*** Records for this exercise

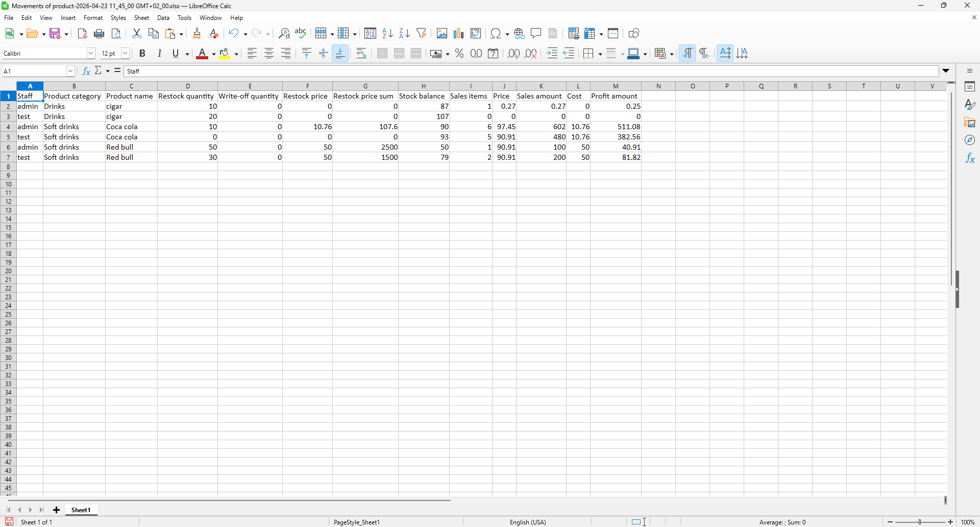This screenshot has width=980, height=527.
Task: Click the add new sheet plus button
Action: [57, 510]
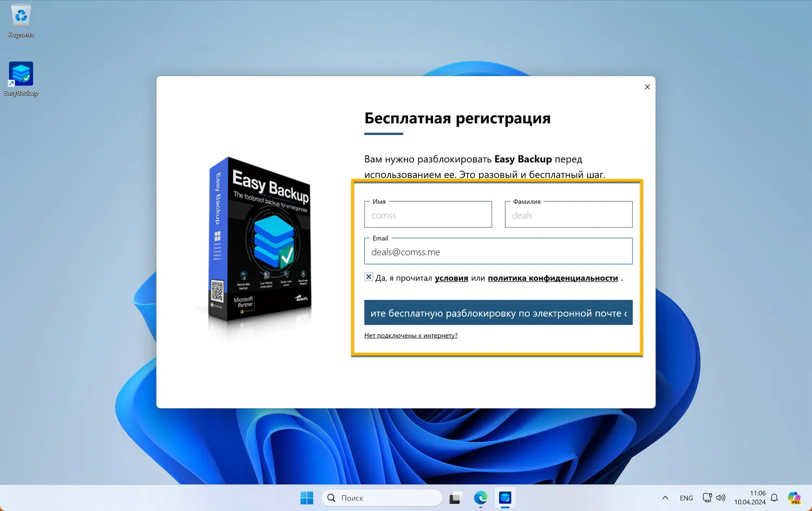
Task: Open the политика конфиденциальности link
Action: (553, 278)
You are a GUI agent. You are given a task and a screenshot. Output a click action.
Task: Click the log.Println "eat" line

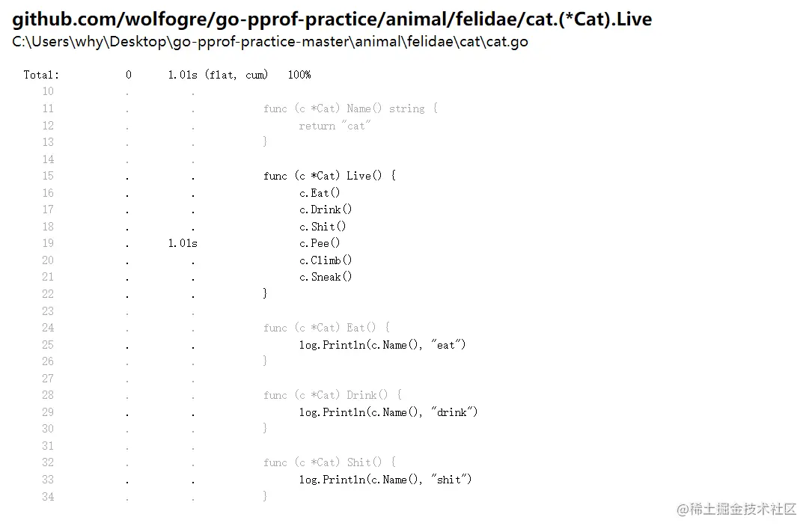pyautogui.click(x=382, y=345)
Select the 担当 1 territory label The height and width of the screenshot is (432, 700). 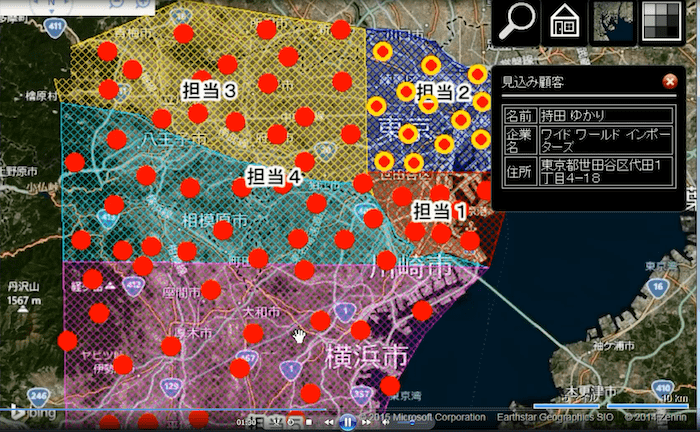438,210
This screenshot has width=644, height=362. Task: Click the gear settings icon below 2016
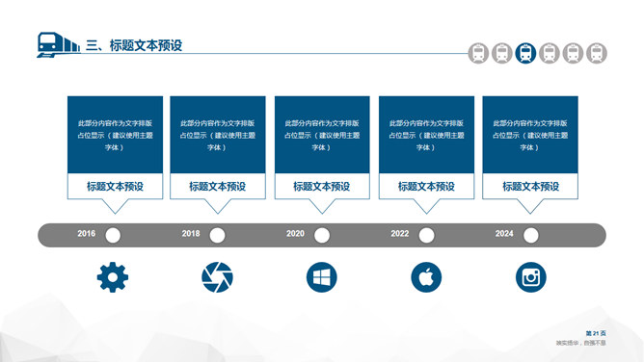tap(113, 277)
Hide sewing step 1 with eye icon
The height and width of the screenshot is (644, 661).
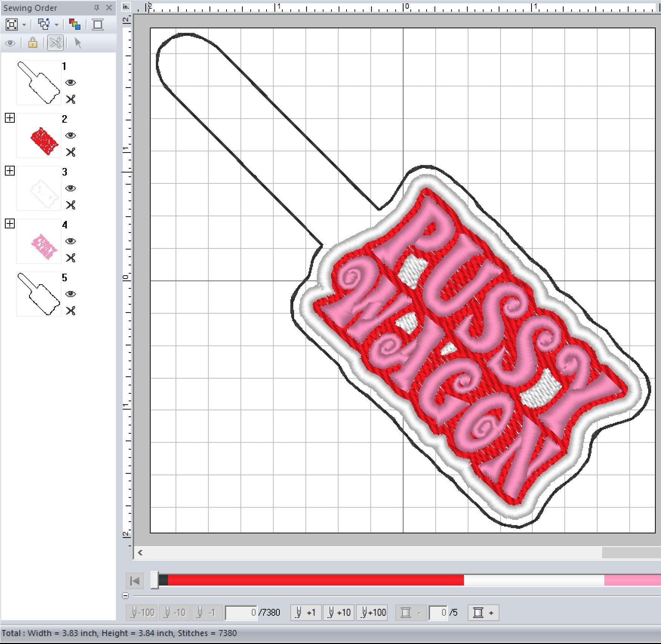pos(71,83)
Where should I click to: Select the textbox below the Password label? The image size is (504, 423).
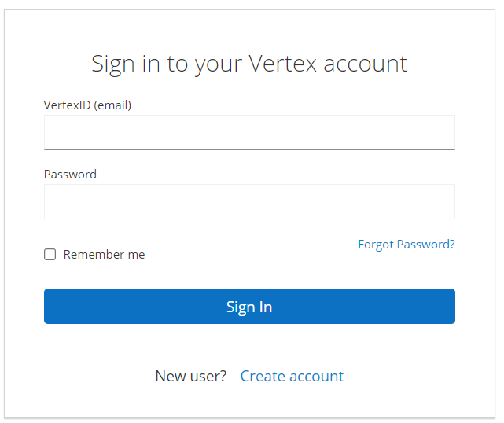click(x=249, y=201)
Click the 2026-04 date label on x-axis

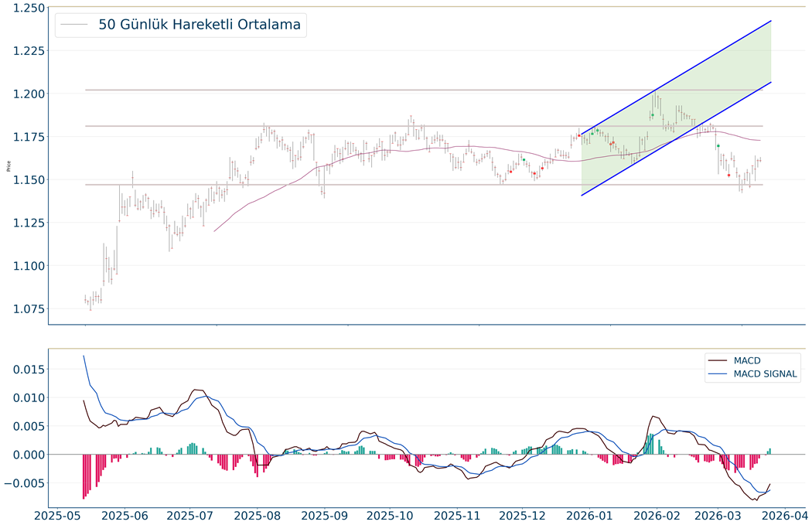pyautogui.click(x=781, y=514)
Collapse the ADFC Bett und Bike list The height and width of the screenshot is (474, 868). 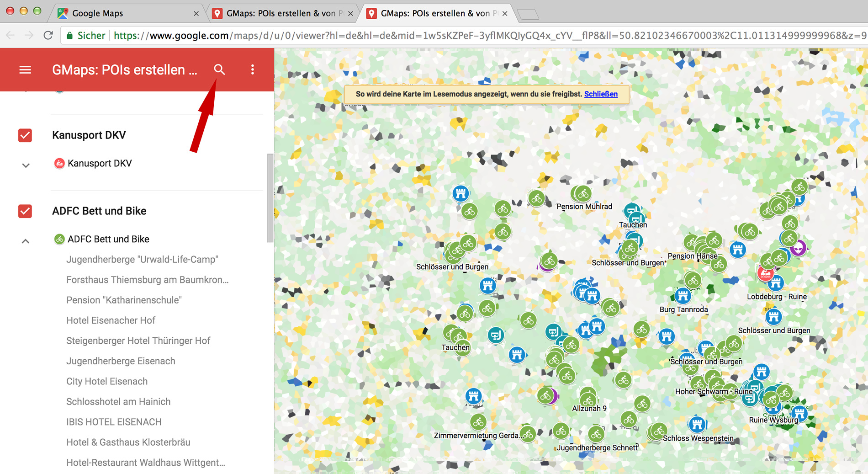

******

:: What to produce ::
Your copy should hold exactly the lines from the line bearing "Click the 2026-04 date label on x-axis" through the end of the data, both included, and no pictures or anything further.

:: Output below ::
Click the 2026-04 date label on x-axis

pyautogui.click(x=781, y=514)
Collapse the ADFC Bett und Bike list The height and width of the screenshot is (474, 868). 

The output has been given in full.